When Gloria James, 17, received a $500 scholarship and a few checks at her high-school graduation party in June, she deposited them in her savings account.

Ten days later, when James went to her Brooklyn Center credit union to make a withdrawal, she was told she couldn't.

The funds had been garnished to pay a debt.

"I was confused at first; I don't owe anybody money," said James, who moved with her family to the United States from Liberia when she was 9 and is now a University of Minnesota freshman.

It turns out the debt is her father's. Citibank of South Dakota obtained a judgment against him in January 2011 for $4,304.

When James opened her savings account at 16, banking rules required that she to do so with an adult. With her father's name on the account, the money in it was fair game for any debt collector after him for funds.

In the past few years, state courts have favored creditors with decisions that make it easier to garnish funds from joint bank accounts, with no obligation to give non-debtors a heads-up.

A 2010 Minnesota Supreme Court decision interpreted state law to say a creditor may assume that the entire amount in a joint account belongs to the debtor unless someone can prove otherwise.

Due process takes a back seat

Due process is a constitutional principle that says a person has the right to be given sufficient notice of the taking of their property by legal means.

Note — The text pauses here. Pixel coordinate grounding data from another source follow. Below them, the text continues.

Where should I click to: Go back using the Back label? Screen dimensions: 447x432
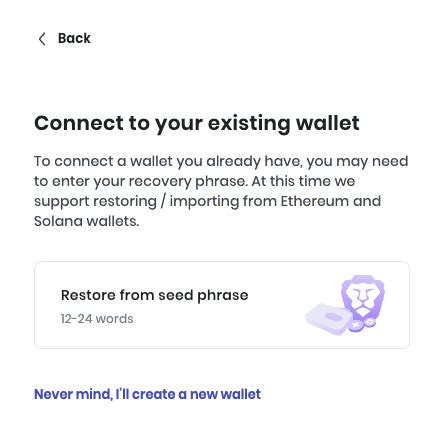(74, 38)
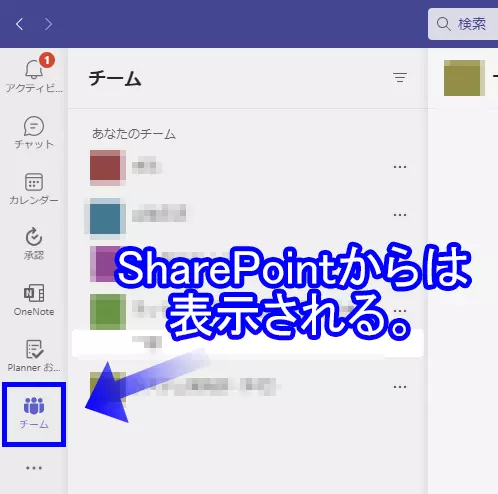Click the 検索 search box

coord(463,24)
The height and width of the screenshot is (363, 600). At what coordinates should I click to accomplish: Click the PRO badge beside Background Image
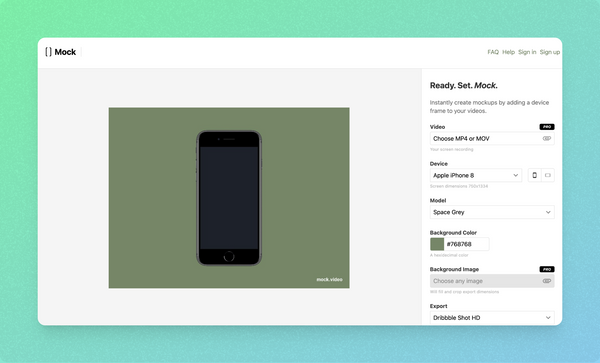(547, 269)
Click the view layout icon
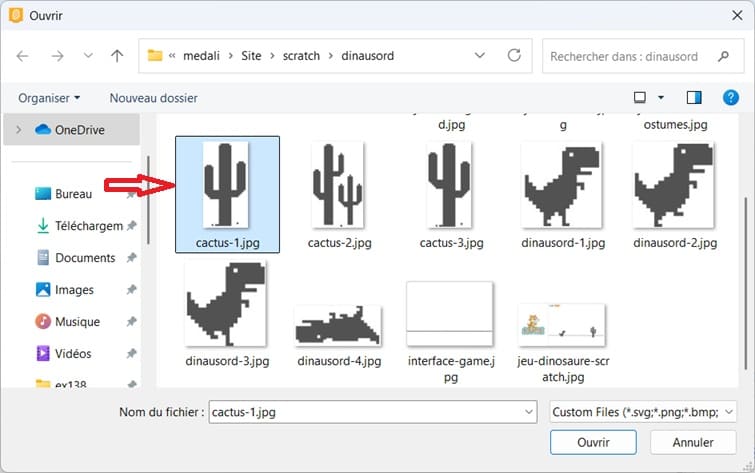Viewport: 755px width, 473px height. click(x=640, y=98)
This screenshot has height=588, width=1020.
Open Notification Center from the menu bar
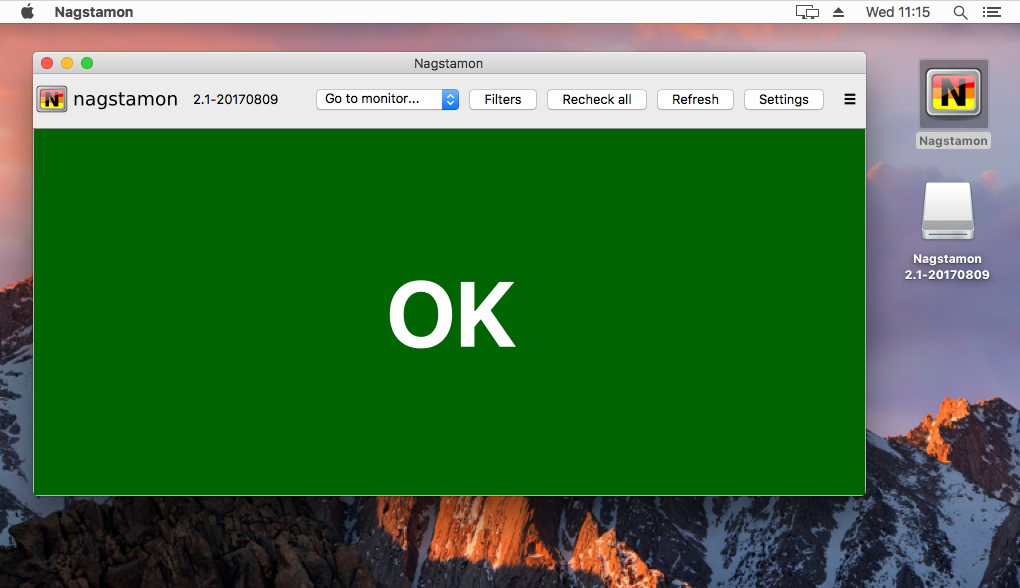pos(991,12)
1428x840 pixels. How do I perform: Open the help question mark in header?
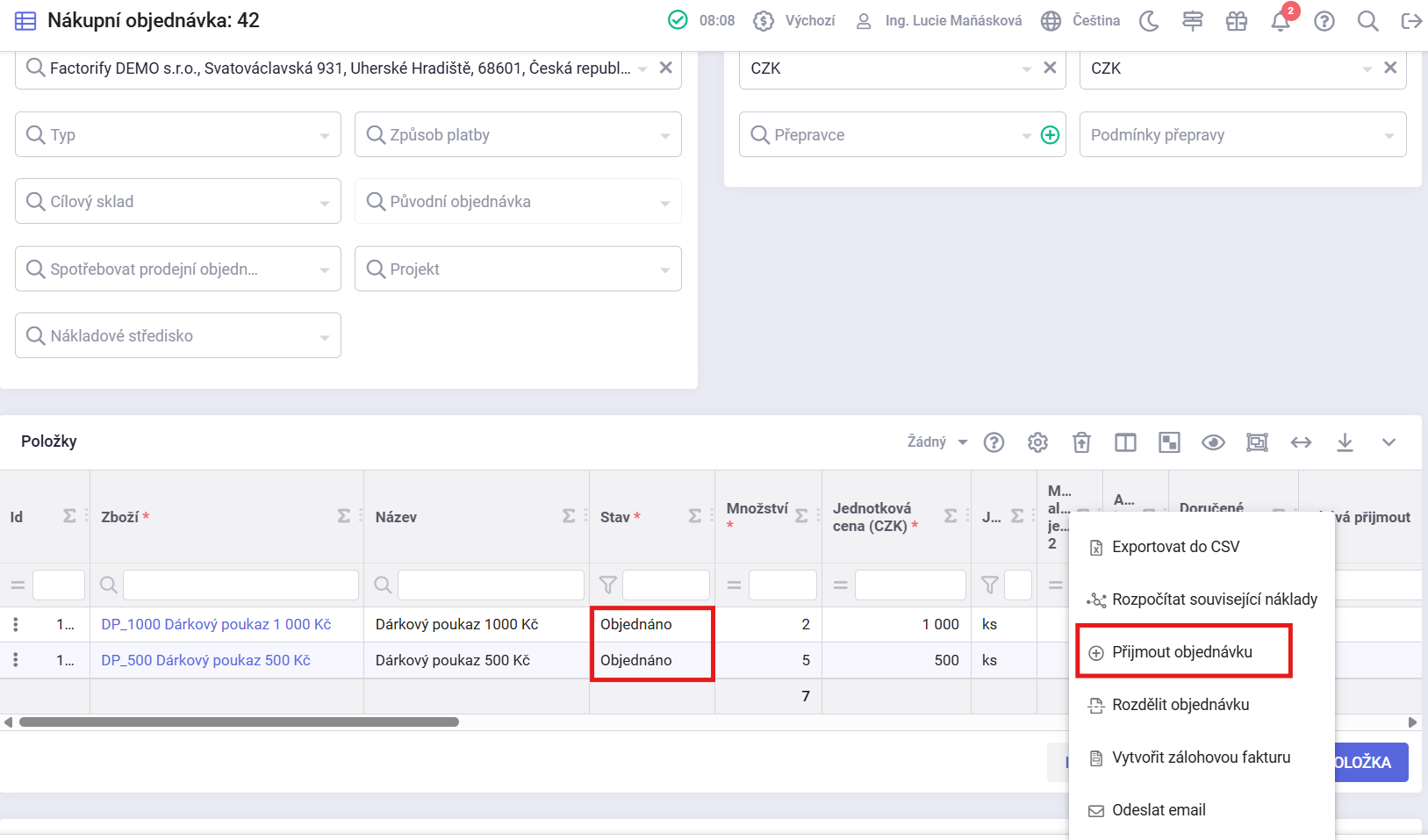1324,21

The collection agency, Rausch, Sturm, Israel, Enerson & Hornik, LLC, a Wisconsin firm with an office in Minneapolis, didn't notify James of the garnishment or her right to argue that the money was hers. Nor did her credit union.

But they weren't required to. Recent court rulings have supported the view that a non-debtor is given sufficient notice of a garnishment if the joint account's debtor is notified.

According to James, her father, Emmanuel James, of Brooklyn Center, failed to share the notification with her.

"My dad doesn't communicate with me. So I would have gone to the store, picked up my school supplies, swiped my card and found nothing there," James said.

Emmanuel James did not respond to Whistleblower's request for comment.

To make matters worse, officials of the collection agency refused to speak to James, she said.

They wanted to talk to her father instead, "despite the fact that I'm the primary holder of the account," James wrote in a letter to the firm.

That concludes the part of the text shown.